Optimizing open-domain question answering with graph-based retrieval augmented generation

/ Authors

Joyce Cahoon, Prerna Singh, Nick Litombe, Jonathan Larson, Ha Trinh, Yiwen Zhu, Andreas Müller, Fotis Psallidas, Carlo Curino

/ Abstract

In this work, we benchmark various graph-based retrieval-augmented generation (RAG) systems across a broad spectrum of query types, including OLTP-style (fact-based) and OLAP-style (thematic) queries, to address the complex demands of open-domain question answering (QA). Traditional RAG methods often fall short in handling nuanced, multi-document synthesis tasks. By structuring knowledge as graphs, we can facilitate the retrieval of context that captures greater semantic depth and enhances language model operations. We explore graph-based RAG methodologies and introduce TREX, a novel, cost-effective alternative that combines graph-based indexing and vector-based retrieval techniques.

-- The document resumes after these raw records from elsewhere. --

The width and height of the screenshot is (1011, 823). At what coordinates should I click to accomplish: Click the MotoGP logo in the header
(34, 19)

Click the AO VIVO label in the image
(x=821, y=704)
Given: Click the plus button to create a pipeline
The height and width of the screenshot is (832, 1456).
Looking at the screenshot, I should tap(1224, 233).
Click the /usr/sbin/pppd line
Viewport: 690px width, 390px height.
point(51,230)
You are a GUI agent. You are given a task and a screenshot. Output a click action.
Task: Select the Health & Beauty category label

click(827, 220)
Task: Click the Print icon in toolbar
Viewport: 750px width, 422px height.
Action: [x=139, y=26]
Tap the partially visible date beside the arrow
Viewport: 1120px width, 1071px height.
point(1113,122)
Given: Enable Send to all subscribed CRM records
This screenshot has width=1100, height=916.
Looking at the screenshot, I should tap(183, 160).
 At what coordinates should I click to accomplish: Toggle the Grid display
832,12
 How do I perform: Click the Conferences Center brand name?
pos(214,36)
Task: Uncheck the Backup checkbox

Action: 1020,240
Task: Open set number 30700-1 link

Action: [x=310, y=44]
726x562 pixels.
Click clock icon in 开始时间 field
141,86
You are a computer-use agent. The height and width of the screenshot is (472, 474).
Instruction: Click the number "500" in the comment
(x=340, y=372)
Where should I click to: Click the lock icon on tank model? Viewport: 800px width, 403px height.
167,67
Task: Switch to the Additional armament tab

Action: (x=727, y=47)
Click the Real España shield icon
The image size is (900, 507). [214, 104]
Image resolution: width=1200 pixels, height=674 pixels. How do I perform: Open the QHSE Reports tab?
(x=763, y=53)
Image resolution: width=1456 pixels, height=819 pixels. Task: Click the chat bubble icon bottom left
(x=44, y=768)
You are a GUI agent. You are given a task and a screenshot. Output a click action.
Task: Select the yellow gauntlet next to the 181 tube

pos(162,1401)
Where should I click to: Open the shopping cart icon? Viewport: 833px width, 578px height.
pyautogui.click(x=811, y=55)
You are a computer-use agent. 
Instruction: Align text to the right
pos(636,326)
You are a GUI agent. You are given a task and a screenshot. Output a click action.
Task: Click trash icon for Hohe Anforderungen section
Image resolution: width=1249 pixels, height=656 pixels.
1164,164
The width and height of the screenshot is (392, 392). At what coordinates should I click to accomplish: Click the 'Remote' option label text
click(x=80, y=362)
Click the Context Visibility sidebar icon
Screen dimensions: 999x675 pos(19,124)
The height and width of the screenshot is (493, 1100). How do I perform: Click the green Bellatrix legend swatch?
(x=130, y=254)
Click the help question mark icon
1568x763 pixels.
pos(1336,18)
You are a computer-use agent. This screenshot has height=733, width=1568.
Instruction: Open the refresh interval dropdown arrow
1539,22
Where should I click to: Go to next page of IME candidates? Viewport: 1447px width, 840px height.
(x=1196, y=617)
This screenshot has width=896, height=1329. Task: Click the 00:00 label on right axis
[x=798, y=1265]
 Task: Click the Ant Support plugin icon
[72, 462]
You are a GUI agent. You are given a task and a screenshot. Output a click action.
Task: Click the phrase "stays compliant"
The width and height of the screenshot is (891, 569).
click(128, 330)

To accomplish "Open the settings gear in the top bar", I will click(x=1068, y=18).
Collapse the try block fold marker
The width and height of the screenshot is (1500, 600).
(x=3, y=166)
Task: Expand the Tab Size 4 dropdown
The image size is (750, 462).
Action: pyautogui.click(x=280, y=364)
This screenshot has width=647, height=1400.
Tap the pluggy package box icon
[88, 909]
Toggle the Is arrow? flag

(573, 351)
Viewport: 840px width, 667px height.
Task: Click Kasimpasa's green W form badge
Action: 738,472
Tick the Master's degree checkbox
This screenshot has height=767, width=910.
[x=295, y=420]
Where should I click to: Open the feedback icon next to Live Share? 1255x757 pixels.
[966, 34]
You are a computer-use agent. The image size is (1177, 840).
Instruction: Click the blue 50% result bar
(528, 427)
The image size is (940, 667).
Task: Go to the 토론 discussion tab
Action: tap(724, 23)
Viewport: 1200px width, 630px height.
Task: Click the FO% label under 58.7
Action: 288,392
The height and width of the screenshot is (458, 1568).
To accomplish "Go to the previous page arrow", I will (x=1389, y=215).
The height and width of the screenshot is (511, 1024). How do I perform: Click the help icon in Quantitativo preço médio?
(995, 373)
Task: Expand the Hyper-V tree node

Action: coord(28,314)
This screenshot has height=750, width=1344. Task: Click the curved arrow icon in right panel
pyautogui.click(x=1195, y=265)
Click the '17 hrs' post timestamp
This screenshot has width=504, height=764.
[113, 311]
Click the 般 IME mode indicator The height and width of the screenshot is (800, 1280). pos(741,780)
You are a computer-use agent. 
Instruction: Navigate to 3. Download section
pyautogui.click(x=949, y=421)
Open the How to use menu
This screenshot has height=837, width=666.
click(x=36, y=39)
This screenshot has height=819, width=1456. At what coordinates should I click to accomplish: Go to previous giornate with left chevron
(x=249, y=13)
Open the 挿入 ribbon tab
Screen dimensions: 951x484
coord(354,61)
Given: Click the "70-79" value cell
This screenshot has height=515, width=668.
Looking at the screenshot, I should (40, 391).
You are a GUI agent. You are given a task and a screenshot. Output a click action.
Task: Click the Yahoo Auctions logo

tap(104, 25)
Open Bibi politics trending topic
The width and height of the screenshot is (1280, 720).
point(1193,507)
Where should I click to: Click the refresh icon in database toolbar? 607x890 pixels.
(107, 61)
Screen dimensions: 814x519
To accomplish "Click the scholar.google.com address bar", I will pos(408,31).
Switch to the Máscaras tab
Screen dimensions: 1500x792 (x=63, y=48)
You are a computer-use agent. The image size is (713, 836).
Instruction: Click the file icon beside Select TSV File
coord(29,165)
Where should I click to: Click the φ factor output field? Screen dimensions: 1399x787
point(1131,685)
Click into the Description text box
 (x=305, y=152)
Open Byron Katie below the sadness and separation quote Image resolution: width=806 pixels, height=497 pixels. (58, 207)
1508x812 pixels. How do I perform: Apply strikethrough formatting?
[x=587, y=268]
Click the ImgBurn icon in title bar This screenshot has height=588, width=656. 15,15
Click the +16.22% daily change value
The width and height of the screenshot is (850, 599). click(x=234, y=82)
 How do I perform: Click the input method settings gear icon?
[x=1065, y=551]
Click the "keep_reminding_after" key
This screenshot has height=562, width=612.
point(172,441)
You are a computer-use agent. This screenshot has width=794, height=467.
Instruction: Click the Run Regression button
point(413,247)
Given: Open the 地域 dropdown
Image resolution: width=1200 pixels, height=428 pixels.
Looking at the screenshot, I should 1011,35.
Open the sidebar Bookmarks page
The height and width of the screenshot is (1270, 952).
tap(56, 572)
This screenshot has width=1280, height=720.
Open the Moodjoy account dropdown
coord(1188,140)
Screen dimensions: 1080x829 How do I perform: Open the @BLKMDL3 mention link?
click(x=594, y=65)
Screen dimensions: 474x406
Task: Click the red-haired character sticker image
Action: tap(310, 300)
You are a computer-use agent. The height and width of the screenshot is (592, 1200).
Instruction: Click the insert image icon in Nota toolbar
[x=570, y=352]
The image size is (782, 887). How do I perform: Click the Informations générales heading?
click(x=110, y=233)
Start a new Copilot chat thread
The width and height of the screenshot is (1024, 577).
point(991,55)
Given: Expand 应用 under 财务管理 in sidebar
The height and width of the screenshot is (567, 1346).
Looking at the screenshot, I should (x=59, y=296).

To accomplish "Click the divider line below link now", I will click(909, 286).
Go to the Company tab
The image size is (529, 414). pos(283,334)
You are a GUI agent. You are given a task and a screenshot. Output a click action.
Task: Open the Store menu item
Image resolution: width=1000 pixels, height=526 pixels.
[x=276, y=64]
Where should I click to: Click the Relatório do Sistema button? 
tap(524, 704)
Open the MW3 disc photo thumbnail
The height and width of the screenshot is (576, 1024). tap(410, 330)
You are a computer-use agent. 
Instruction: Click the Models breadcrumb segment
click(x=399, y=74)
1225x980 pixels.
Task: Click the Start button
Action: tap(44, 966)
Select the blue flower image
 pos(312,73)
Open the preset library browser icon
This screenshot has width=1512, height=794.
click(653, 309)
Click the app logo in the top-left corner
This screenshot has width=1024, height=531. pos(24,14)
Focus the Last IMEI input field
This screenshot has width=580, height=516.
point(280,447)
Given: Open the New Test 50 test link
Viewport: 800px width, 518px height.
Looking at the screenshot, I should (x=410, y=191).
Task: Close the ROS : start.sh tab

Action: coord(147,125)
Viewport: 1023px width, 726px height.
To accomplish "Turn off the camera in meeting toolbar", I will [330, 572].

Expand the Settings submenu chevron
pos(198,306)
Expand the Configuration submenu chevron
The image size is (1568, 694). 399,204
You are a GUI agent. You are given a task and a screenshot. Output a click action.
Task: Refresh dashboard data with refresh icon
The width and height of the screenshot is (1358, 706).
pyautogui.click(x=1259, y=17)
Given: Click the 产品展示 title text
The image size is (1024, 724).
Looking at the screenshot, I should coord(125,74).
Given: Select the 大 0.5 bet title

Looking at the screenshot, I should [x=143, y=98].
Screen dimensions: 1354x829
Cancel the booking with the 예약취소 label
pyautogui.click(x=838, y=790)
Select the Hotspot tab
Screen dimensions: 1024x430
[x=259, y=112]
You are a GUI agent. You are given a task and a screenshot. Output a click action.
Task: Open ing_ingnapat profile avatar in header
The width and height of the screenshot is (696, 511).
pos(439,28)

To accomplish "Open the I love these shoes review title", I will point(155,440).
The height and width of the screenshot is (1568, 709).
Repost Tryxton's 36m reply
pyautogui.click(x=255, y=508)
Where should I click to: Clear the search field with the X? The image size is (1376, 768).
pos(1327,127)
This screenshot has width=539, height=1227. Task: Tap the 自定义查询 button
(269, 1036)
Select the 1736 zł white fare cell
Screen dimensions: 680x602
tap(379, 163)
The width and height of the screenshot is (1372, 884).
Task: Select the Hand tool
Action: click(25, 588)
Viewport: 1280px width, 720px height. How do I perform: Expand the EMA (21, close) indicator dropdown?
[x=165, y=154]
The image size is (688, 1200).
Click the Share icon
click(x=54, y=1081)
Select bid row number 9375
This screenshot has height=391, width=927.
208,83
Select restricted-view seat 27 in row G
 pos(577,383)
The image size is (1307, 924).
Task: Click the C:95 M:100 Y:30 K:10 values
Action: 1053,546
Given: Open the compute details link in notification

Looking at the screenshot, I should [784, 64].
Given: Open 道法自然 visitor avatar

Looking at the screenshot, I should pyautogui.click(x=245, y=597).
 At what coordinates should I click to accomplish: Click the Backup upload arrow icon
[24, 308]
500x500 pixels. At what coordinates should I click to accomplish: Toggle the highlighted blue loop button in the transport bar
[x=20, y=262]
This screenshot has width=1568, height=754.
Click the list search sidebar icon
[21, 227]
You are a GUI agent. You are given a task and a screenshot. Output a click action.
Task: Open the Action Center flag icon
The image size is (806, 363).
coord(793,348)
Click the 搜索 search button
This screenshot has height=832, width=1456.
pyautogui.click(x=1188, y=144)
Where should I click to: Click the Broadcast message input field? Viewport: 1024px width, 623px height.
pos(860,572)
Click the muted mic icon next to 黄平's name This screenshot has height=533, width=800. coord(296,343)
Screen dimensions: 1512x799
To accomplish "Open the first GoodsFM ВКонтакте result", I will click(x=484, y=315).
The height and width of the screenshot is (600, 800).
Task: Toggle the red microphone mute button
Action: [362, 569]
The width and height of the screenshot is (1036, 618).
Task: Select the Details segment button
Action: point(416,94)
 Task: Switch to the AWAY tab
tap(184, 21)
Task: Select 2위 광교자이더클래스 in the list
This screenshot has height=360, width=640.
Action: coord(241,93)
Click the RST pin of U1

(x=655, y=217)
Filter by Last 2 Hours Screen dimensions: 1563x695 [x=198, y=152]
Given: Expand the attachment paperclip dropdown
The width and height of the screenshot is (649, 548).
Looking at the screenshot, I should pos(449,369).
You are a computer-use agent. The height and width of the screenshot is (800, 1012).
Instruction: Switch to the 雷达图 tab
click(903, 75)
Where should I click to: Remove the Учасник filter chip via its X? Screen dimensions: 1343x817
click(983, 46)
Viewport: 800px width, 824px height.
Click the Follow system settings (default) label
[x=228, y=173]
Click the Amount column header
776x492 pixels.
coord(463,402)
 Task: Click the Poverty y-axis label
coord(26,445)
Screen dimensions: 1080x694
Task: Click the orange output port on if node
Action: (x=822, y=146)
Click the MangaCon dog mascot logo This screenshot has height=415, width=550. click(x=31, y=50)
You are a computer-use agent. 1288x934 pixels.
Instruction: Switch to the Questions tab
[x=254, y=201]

Our benchmarking across four diverse datasets highlights the strengths of different RAG methodologies, demonstrates TREX’s ability to handle multiple open-domain QA types, and reveals the limitations of current evaluation methods. We publicly release these datasets to facilitate further research and benchmarking at https://github.com/microsoft/graphrag-benchmarking-datasets. Our findings underscore the potential of augmenting large language models with advanced retrieval capabilities and scalable graph-based AI solutions.

Journal: Proceedings of the 1st workshop connecting academia and industry on Modern Integrated Database and AI Systems

DOI: 10.1145/3737412.3743489